Saturday, 18 February 2017

Carson Grubaugh's Cerebus Re-Read: "The Last Day"

Cerebus Vol 16: The Last Day
by Dave Sim & Gerhard

(from Carson's Re-Read Blog, August 2016)
...By this point I have pretty much exhausted my relationship with Cerebus, for at least another ten years. I am not the kind of person who returns to things I have already consumed, especially not things as immense as Cerebus. I know what put Cerebus back into my mind, but I do not know why I felt the need to actually re-read it. That will probably reveal itself in time. I am glad I did. It has been an enriching and enlightening experience. I probably learned, and revealed more about myself in these commentaries than I did about Cerebus or Dave Sim, as is appropriate for any commentary on another's work. You can only ever really find out about what you bring to the table. I am very grateful that re-engaging with Cerebus led me the A Moment of Cerebus community and the opportunity to work with one of my heroes/influences.

Thank you to Tim for providing the venue and to everyone who took the time to read any or all of these. I hope they were worth it.

Most importantly, thank you, Dave Sim for pouring yourself into Cerebus with such relentless fervor for so many years. It is shameful that comics community has marginalized Cerebus to the extent that it has. I honestly believe Cerebus to be the greatest work of comic-art to date, and the most personal, intimate, vulnerable piece of literature or art I have ever encountered. Show me one other instance in which an artist/thinker's dramatic evolution was documented so carefully and openly within a single work. It does not exist... [Read the full review here...]


Jimmy Gownley said...

Thanks so much for taking the time to write and post these. If ever there was a series deserving of re-reading,
it is Cerebus. Great job.

On a weird, personal note. For years I wondered what I would be doing the day
issue 300 came out. It turns out I was at a funeral for a close friends father. I was
A little rattled when I stopped by the comic shop that evening and saw Cerebus 300
In my stack.

++++++++

EXPLORE THE MATERIAL ::
(a) In the Cerebus re-read post, change "comic shop" to "bookstore" and give the stretch from "Thanks so much" through "In my stack.".
(b) Condense the paragraph of the Cerebus re-read post that opens "On a weird, personal note" into a short bulleted list that keeps its main facts.
(c) Resume the Cerebus re-read post after its last sentence.
The data is separate material, unrelated to the Cerebus re-read post.

++++++++

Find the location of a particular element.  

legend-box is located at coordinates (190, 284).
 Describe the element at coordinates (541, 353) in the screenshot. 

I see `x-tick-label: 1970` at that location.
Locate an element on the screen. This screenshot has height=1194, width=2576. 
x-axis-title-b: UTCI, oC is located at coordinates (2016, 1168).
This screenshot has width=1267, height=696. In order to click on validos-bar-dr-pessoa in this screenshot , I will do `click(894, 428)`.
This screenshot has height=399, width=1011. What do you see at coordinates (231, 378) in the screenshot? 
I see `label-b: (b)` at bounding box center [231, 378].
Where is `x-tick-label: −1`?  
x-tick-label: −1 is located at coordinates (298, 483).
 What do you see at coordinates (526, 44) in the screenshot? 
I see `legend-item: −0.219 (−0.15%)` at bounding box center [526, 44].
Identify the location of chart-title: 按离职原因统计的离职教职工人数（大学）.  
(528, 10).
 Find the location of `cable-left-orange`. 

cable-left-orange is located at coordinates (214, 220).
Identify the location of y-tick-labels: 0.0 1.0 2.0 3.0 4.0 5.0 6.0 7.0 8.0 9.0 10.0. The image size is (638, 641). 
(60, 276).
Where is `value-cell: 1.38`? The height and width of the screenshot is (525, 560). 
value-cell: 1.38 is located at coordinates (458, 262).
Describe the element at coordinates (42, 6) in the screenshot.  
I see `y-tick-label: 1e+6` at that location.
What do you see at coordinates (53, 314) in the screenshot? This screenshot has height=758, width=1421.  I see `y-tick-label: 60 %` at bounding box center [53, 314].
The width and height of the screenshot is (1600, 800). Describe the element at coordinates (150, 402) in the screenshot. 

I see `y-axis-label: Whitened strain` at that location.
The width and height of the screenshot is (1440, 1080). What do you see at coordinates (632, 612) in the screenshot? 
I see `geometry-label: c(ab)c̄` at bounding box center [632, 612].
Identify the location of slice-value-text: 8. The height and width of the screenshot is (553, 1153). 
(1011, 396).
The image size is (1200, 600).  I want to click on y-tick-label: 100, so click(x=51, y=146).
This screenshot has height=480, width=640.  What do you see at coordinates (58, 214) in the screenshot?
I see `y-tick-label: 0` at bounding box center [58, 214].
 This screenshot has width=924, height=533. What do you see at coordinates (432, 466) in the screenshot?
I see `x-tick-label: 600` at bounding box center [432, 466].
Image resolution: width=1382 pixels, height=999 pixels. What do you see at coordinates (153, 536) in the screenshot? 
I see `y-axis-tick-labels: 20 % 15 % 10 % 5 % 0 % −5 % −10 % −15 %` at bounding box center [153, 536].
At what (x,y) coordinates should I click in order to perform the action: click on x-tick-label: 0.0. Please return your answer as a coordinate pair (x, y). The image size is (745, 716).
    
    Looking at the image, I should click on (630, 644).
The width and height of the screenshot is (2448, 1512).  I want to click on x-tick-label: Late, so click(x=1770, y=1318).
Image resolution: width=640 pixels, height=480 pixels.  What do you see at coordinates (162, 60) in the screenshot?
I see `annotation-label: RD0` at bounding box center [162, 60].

++++++++

ANSWERS BY TASK ::
(a)
Thanks so much for taking the time to write and post these. If ever there was a series deserving of re-reading,
it is Cerebus. Great job.

On a weird, personal note. For years I wondered what I would be doing the day
issue 300 came out. It turns out I was at a funeral for a close friends father. I was
A little rattled when I stopped by the bookstore that evening and saw Cerebus 300
In my stack.

(b)
- For years, the commenter wondered what they would be doing on the day issue 300 came out.
- On that day, the commenter was at the funeral of a close friend's father.
- That evening, the commenter stopped by the comic shop, saw Cerebus 300 in their stack and was a little rattled.

(c)
It's weird when comics bleed over into the real world like that. Someone
should come up with a name for it ;)

Jeff Seiler said...

I could comment on Carson's comments about Ger's involvement with and contribution to the issues that comprise "The Last Day", but that would probably get me banned forever from AMOC.

Suffice it to say, it (Ger's contribution) is a matter of record (at least, in print), but to repeat it might give me an ulcer, also.

I have, for the most part (really!) enjoyed reading these reads about Carson's rereads.

And, even though he seemingly got some stuff wrong (hey, who hasn't?), his heart has been in the right place.


And, I will admit that Carson probably was trying to be or seem ironic when he postulated that Ger had drawn most of "The Last Day", gastric ulcer notwithstanding.


The layouts, visuals, perspectives, details, Easter eggs, etc., of Ger's drawings of the room in which Cerebus spent his last day stand at the very tippy-top of the best such ever done. As well as some of, if not the, best line work he has ever done.

In my opinion, only his work on his "The Knick" exceeds it. Well, that and his drawing of my cat. ;)

For me, anyway.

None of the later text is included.